De fato, a baixa no desemprego foi de 3,8% se, perante os 11,1% no primeiro trimestre, forem lembrados aqueles 14,9% no mesmo período há 12 meses. No entanto, se os noventa dias anteriores forem tidos como referência, o desemprego se mostrou estagnado, isto é, a recuperação das contratações parou. Ademais, as estatísticas denunciam que os postos criados eram majoritariamente precários e sem direitos, além de conterem salários inferiores, o que denuncia uma pauperização em marcha. O IPCA-15 subiu 0,59%, em maio – menos do que fizera em abril –, porém, foi o maior para os idênticos meses dos sete últimos anos, reiterando a depreciação monetária e a carestia galopante.

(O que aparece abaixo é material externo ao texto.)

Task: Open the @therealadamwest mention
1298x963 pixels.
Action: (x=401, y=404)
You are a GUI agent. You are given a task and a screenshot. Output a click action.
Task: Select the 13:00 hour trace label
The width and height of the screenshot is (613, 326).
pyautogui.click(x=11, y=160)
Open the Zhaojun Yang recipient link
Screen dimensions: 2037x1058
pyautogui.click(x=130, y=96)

Será que o metabolismo dominante pelo menos estaria em recuperação? Basta olhar mais fundo: no trimestre janeiro-março, a formação bruta em capital fixo recuou 7,2% após cinco meses de crescimento e a taxa de investimento caiu 1% se cotejado ao mesmo período no ano anterior. Mas, e o milhão de novas empresas surgidas no primeiro trimestre, superior em 19% ao verificado há dois anos, com cerca de 80 mil novos CNPJ só em março? Representaria uma expansão física da burguesia, prenúncio da retomada? Ora, 79% são da espécie MEI, formada por “contapropristas” ou trabalhadores por conta própria. Os demais são, majoritariamente, pequenos empresários que vieram de quebras.

O crescimento em 2021 e os baixos índices atuais só vêm recuperando a devastação. Persiste o baque cíclico iniciado em 2014, adubado pela pandemia e pelas políticas ultraliberais. Tal situação é agravada pela conjuntura planetária, em que as recaídas estagflacionárias se multiplicam e intensificam pela guerra na Ucrânia. Os prognósticos mais otimistas estimam o paraíso em breve, mas, exceto a bazófia oficial, os indicadores sugerem o PIB menor durante o segundo semestre e pior em 2023. Cabe ao campo democrático e progressista, nucleado pelos partidos à esquerda, o desafio de vencer no voto para remover a herança deixada pelos magnatas e aliviar o peso que jogaram no colo do povo.